--- RECORDS FOR THE TASK ---

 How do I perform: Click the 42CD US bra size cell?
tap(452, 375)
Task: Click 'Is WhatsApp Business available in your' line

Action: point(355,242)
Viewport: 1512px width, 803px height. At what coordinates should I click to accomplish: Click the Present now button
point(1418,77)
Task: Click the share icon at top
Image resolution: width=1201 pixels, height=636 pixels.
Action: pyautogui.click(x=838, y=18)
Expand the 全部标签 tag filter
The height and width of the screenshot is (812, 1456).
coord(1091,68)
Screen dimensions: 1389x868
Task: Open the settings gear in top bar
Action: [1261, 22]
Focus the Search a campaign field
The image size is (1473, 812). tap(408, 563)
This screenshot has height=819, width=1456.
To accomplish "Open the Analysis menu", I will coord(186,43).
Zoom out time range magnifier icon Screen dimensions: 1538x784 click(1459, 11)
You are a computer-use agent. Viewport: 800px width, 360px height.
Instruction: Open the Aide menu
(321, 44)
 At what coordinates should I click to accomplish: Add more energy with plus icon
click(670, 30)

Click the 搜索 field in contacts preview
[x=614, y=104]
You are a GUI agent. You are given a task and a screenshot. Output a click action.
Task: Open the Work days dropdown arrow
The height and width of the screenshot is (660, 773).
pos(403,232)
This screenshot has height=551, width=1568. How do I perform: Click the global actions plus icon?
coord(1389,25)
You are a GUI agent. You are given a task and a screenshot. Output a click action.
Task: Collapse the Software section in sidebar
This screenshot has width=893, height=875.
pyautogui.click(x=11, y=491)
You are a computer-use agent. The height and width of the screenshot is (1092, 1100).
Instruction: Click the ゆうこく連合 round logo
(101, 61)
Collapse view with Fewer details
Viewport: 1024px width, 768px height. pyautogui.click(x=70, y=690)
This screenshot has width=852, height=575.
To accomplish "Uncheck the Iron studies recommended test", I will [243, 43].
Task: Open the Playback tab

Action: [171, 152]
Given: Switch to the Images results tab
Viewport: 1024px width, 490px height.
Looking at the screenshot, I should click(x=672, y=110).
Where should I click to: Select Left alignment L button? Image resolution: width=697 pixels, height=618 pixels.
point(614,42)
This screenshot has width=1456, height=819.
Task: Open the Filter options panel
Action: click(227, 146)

---

- _INSTRUCTIONS TO FOLLOW_: Extract every line of the data above, word for word and in the same order.

- _IN RESPONSE_:
 How do I perform: Click the 42CD US bra size cell?
tap(452, 375)
Task: Click 'Is WhatsApp Business available in your' line

Action: point(355,242)
Viewport: 1512px width, 803px height. At what coordinates should I click to accomplish: Click the Present now button
point(1418,77)
Task: Click the share icon at top
Image resolution: width=1201 pixels, height=636 pixels.
Action: pyautogui.click(x=838, y=18)
Expand the 全部标签 tag filter
The height and width of the screenshot is (812, 1456).
coord(1091,68)
Screen dimensions: 1389x868
Task: Open the settings gear in top bar
Action: [1261, 22]
Focus the Search a campaign field
The image size is (1473, 812). tap(408, 563)
This screenshot has height=819, width=1456.
To accomplish "Open the Analysis menu", I will coord(186,43).
Zoom out time range magnifier icon Screen dimensions: 1538x784 click(1459, 11)
You are a computer-use agent. Viewport: 800px width, 360px height.
Instruction: Open the Aide menu
(321, 44)
 At what coordinates should I click to accomplish: Add more energy with plus icon
click(670, 30)

Click the 搜索 field in contacts preview
[x=614, y=104]
You are a GUI agent. You are given a task and a screenshot. Output a click action.
Task: Open the Work days dropdown arrow
The height and width of the screenshot is (660, 773).
pos(403,232)
This screenshot has height=551, width=1568. How do I perform: Click the global actions plus icon?
coord(1389,25)
You are a GUI agent. You are given a task and a screenshot. Output a click action.
Task: Collapse the Software section in sidebar
This screenshot has width=893, height=875.
pyautogui.click(x=11, y=491)
You are a computer-use agent. The height and width of the screenshot is (1092, 1100).
Instruction: Click the ゆうこく連合 round logo
(101, 61)
Collapse view with Fewer details
Viewport: 1024px width, 768px height. pyautogui.click(x=70, y=690)
This screenshot has width=852, height=575.
To accomplish "Uncheck the Iron studies recommended test", I will [243, 43].
Task: Open the Playback tab

Action: [171, 152]
Given: Switch to the Images results tab
Viewport: 1024px width, 490px height.
Looking at the screenshot, I should click(x=672, y=110).
Where should I click to: Select Left alignment L button? Image resolution: width=697 pixels, height=618 pixels.
point(614,42)
This screenshot has width=1456, height=819.
Task: Open the Filter options panel
Action: click(227, 146)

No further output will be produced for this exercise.